Rüdiger Safranski erzählt in "Goethe und Schiller" weit mehr als die Geschichte der berühmtesten Männerfreundschaft der deutschen Literatur, Hans-Olaf Henkel berichtet von seinem Erstkontakt zu den Beatles und Bischöfin Margot Käßmann predigt: über Liebe, Schönheit und Brustkrebs. Die Sachbuch-Bestseller des "Spiegel":

Redakteur am Mikrofon: Dennis Scheck | 29.12.2009
    Zeit für den literarischen Menschenversuch im Deutschlandfunk. Was geschieht mit einem Gehirn, das Monat für Monat abwechselnd die zehn in Deutschland meistverkauften Romane und Sachbücher von der ersten bis zur letzten Seite tatsächlich liest?"

    Mag's an den stillen Tagen zwischen den Jahren liegen oder am Winterschlaf des Feuilletons liegen: dieses Gehirn fragt sich jedenfalls, ob in diesen Zeiten wirklich keine relevanteren Sachbücher in Hände und Hirne der Deutschen gehörten.

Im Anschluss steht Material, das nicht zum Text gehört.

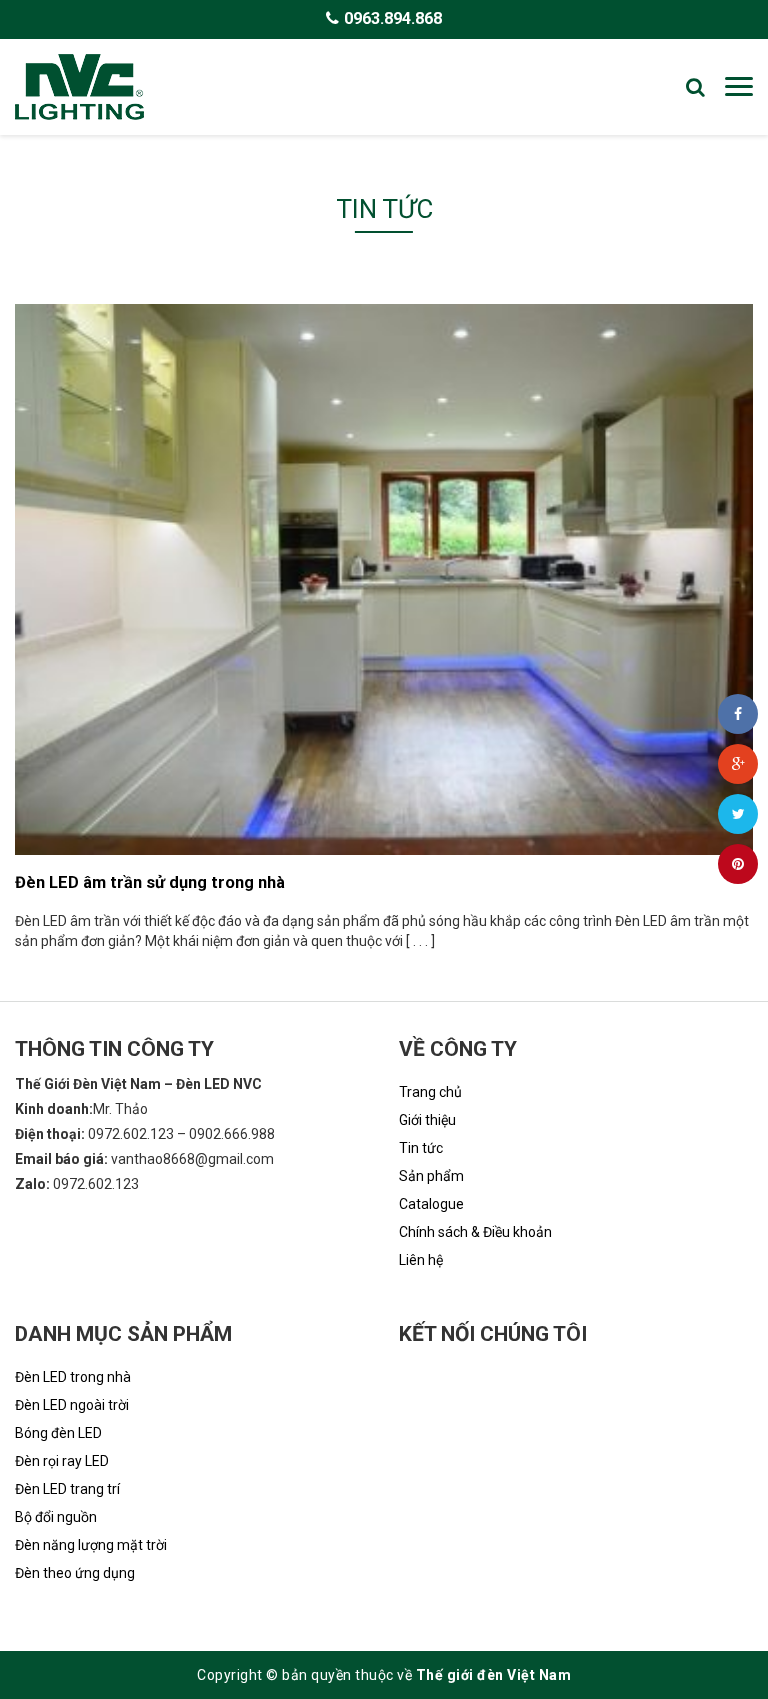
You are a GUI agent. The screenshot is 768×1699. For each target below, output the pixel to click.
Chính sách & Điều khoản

    Die aktuelle Spiegel-Bestseller-Liste Sachbuch:

    heute ausschließlich mit den wahren Titanen des deutschen Geisteslebens: Goethe und Schiller, Peter Scholl-Latour und Frank Schirrmacher, Richard David Precht und Olaf Henkel und Eckhart von Hirschhausen, protestantischen Weihnachtsgänsen und amerikanischen Sonntagsschülern sowie Gedanken über das Glück und den Wahnsinn, Normalität und Identität.

    In diesem Monat bringen die zehn meistgelesenen Sachbücher der Deutschen drei Kilo und 553 Gramm auf die Waage: zusammen 3125 Seiten.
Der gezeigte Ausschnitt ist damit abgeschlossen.